But that being said, I have my own (related) comment for anyone who followed Divinity Original Sin's Kickstarter. (I didn't, but I bought the game a few months ago. Then played it, and loved it so much that I decided to go back and read up on its kickstarter updates and stuff just for my own curiosity).

 

I noticed that they promised a mega dungeon in one of their stretch goals. A rather large one. And that stretch goal was reached. And as I understand it, it was actually more than a simple stretch goal. It was one of those ongoing "how big can we make it!" things where 1 level would be added per 1000 backers. They got up to 10 levels.

 

And then...nothing. They flat out released the game without any mega dungeon. And their excuse was...bizarre. It was like: "er.... we thought you guys would be more happy with 3 or 4 single level dungeons scattered throughout the game instead." Ok THAT is the type of thing that would have royally pissed me off had I been a backer. Its one thing to look at your money and later and discover that it's not enough to do some of what you promised. But it's quite another to have enough money but later decide that one of your features, that you promised and the fans wanted, is not a good idea and so you're just going to substitute something much less in its place.
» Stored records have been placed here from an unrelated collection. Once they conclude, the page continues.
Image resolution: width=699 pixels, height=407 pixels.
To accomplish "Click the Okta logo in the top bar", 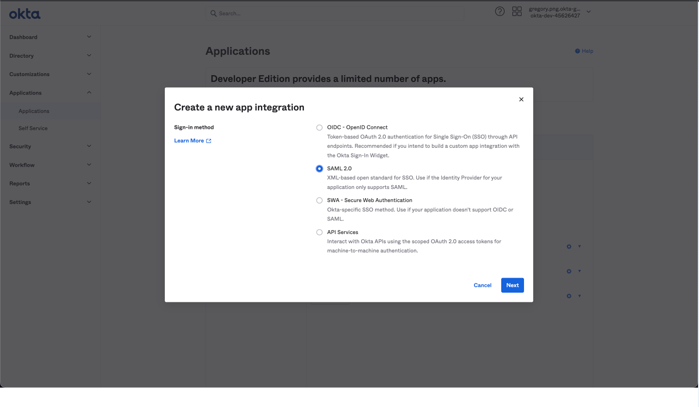I will coord(24,14).
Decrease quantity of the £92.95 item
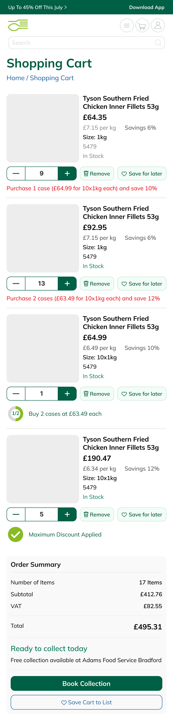The height and width of the screenshot is (727, 173). coord(16,284)
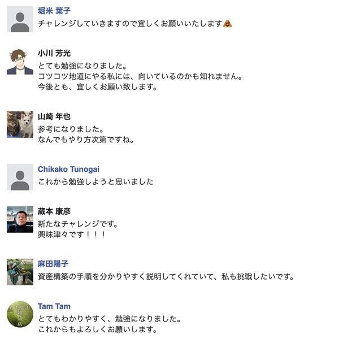Open Tam Tam's round green avatar
Screen dimensions: 339x352
click(20, 314)
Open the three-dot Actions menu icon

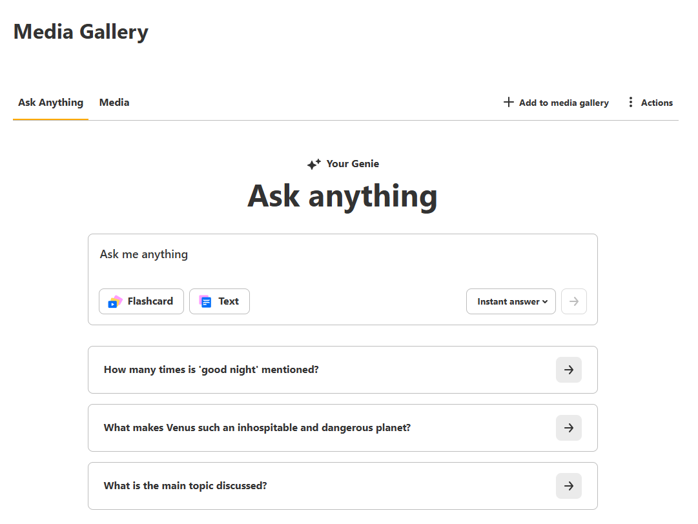[x=630, y=103]
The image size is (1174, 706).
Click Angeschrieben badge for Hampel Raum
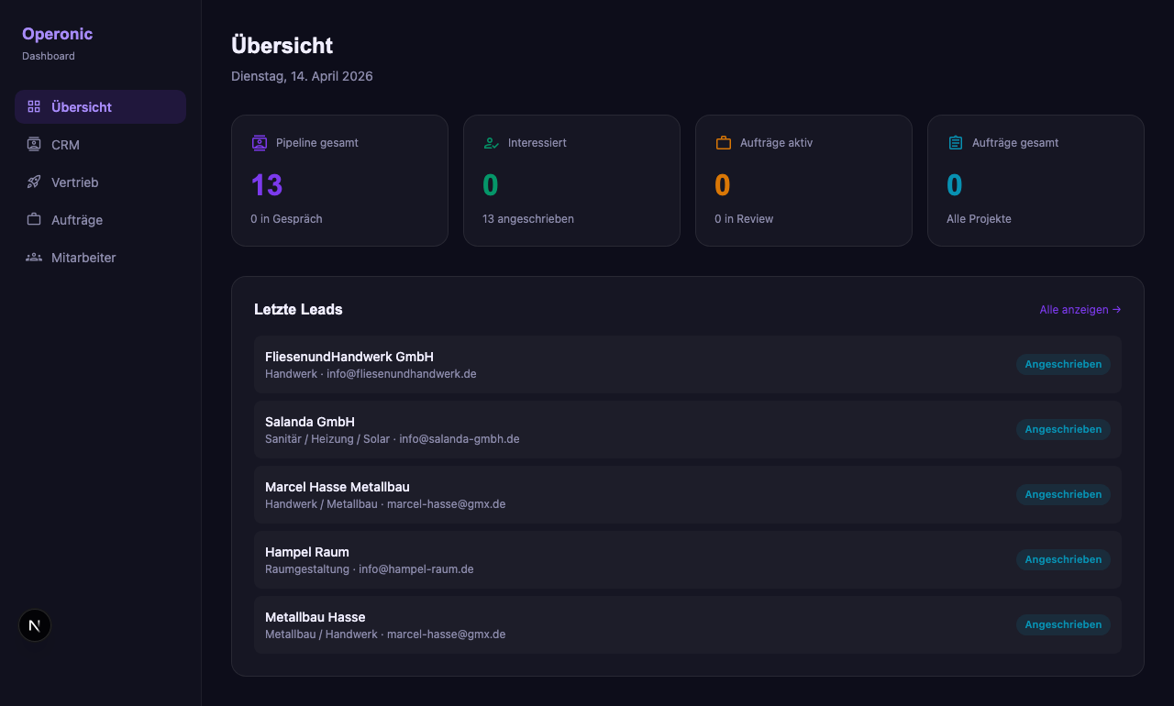pyautogui.click(x=1063, y=559)
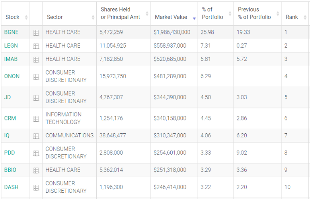Open the LEGN stock link

(x=11, y=46)
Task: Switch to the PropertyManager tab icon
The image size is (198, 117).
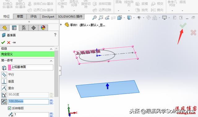Action: point(14,28)
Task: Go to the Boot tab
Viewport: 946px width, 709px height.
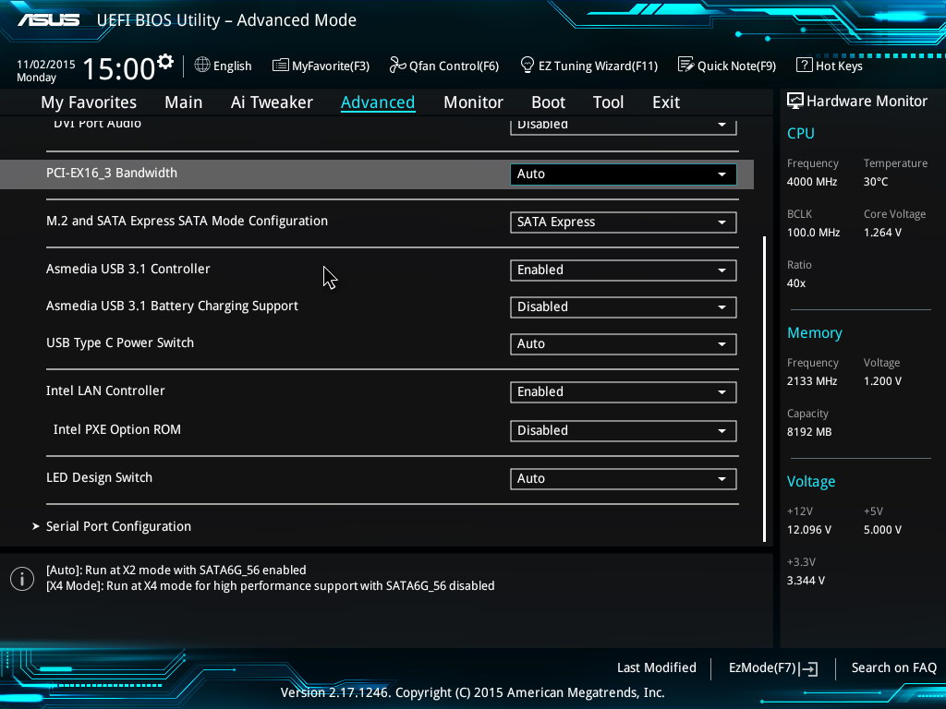Action: (548, 102)
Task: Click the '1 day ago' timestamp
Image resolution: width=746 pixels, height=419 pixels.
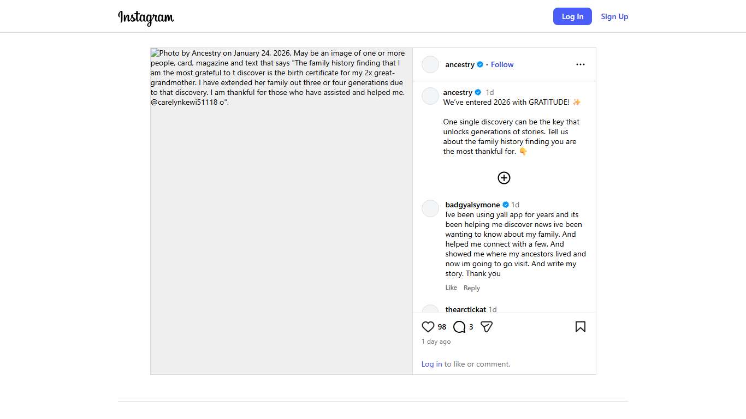Action: click(436, 342)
Really? Interesting. Larian excuse looks like what it is - an excuse for real reason they don't want to say out loud. I'd guess they just couldn't make mega dungeon up to quality plank. Those filled with break-your-eyes puzzles dungeons of theirs must be really tedious to design. I can see fully legit reason for backers to be pissed off, though. It must be that D:OS turned out to be so lovely soothed them a little. :)

 

Anyway, I didn't try to find justification for not delivering promised things by my question, I was just curious if my estimation of game design difficulties is correct. Making promises you're not sure you'll be able to fulfill is a risky business, if you accepted the risk - suffer the consequences.